• Work instruction:
List each line of the data that holds the string "chart", please.

• Supplied entries:
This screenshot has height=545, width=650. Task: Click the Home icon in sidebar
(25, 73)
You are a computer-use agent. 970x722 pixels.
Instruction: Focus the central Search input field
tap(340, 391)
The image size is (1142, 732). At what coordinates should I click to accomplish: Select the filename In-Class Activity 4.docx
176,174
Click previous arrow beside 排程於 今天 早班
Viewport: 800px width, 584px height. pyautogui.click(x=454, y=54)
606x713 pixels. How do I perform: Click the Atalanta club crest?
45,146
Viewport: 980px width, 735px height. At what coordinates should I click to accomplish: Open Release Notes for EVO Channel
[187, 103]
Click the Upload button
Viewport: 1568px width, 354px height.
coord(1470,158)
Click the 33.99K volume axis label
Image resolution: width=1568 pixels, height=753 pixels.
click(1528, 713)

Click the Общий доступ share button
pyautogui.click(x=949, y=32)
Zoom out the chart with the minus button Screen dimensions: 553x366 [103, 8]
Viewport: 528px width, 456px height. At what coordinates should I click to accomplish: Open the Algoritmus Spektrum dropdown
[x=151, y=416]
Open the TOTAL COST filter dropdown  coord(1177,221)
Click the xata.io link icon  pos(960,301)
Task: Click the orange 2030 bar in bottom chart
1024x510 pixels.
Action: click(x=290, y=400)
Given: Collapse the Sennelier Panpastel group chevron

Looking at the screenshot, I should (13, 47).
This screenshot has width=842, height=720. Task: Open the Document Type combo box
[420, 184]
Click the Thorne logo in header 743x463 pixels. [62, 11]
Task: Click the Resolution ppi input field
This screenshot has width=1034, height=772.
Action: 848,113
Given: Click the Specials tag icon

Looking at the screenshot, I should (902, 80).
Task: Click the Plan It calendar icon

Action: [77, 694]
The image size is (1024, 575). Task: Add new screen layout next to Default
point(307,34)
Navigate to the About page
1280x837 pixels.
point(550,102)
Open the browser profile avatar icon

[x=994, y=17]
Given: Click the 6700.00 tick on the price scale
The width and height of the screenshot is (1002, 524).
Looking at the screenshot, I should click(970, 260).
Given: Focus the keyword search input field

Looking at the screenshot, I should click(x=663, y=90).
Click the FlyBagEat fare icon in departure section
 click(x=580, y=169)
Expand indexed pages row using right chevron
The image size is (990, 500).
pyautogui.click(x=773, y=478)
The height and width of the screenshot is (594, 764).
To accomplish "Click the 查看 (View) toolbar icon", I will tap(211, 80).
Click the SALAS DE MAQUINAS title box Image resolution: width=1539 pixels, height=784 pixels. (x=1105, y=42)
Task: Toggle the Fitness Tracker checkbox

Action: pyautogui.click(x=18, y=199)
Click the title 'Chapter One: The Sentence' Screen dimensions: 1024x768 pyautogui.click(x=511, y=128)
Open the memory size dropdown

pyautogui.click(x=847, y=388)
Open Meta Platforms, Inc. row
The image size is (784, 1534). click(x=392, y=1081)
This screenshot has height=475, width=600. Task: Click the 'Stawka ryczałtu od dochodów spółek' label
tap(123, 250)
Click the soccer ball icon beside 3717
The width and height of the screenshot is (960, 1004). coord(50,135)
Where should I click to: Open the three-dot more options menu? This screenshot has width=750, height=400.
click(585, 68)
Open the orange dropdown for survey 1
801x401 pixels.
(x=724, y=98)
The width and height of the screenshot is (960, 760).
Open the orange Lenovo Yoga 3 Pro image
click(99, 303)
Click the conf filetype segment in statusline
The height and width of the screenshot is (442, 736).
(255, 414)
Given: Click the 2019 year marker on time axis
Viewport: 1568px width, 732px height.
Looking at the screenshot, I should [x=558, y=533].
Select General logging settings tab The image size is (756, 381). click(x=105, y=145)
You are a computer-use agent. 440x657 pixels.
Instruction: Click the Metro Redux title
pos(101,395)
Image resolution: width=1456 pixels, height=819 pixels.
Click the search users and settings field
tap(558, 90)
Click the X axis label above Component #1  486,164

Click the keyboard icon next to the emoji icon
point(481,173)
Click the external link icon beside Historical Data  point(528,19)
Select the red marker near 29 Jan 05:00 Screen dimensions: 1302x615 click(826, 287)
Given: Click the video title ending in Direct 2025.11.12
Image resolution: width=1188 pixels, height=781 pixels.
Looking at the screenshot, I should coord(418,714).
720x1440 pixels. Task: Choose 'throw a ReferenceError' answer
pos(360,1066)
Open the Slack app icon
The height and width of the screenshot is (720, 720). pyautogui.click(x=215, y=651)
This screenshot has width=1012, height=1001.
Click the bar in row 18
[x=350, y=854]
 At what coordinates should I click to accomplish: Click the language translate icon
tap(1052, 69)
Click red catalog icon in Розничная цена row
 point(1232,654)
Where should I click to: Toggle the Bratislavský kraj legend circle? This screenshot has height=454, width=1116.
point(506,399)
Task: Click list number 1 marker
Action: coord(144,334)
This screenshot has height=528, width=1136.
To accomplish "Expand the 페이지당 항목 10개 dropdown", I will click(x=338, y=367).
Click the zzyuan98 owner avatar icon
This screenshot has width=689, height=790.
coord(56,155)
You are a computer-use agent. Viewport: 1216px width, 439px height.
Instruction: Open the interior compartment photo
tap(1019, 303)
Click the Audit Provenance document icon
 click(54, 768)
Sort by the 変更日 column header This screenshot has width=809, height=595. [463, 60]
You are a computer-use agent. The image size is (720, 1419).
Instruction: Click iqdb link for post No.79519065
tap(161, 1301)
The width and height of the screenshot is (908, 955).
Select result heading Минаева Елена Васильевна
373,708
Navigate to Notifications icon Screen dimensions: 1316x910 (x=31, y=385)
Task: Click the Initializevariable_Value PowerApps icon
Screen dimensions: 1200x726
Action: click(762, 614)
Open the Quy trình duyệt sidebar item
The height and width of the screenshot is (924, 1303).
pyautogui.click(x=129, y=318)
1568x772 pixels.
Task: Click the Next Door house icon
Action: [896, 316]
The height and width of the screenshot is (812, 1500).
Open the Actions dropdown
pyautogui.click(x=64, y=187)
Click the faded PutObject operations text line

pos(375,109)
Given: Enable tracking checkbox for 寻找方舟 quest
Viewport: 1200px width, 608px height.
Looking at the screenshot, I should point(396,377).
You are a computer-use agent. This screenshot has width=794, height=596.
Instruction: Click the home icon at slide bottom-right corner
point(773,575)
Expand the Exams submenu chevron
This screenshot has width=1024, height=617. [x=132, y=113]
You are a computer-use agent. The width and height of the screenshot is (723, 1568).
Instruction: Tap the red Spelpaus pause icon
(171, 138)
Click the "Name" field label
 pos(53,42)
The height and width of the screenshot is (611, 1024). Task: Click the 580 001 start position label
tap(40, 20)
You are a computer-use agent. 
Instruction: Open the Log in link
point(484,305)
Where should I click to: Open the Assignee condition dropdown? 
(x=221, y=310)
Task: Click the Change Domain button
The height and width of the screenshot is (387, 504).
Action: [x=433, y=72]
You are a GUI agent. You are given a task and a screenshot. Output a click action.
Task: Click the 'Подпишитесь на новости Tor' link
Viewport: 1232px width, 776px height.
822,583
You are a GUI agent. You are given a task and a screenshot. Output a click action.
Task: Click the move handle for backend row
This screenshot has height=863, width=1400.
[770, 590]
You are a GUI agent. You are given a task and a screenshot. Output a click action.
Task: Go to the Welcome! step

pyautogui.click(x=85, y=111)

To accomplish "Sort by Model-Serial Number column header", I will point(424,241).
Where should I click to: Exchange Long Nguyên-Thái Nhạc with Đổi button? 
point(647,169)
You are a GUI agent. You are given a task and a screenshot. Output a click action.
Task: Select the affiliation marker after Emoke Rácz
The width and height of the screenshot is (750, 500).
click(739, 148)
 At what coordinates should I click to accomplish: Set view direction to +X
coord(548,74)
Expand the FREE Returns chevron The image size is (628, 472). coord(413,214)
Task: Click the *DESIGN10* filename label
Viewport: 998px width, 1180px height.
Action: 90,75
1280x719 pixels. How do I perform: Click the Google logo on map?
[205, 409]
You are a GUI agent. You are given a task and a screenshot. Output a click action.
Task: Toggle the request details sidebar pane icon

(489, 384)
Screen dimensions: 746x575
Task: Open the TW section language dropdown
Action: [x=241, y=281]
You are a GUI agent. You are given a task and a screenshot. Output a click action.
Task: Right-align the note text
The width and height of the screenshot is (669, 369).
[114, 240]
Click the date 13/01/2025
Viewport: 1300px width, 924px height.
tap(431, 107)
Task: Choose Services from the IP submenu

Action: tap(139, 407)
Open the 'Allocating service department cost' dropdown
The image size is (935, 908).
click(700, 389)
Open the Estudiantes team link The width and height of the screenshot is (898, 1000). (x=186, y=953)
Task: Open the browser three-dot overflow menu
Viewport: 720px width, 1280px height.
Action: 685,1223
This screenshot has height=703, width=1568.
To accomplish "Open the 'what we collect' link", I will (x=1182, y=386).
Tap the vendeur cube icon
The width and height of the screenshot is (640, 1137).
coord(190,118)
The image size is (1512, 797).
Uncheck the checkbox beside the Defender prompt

• Task solution:
Zoom out the chart with the minus button Screen dimensions: 553x366 [103, 8]
Task: Click the orange 2030 bar in bottom chart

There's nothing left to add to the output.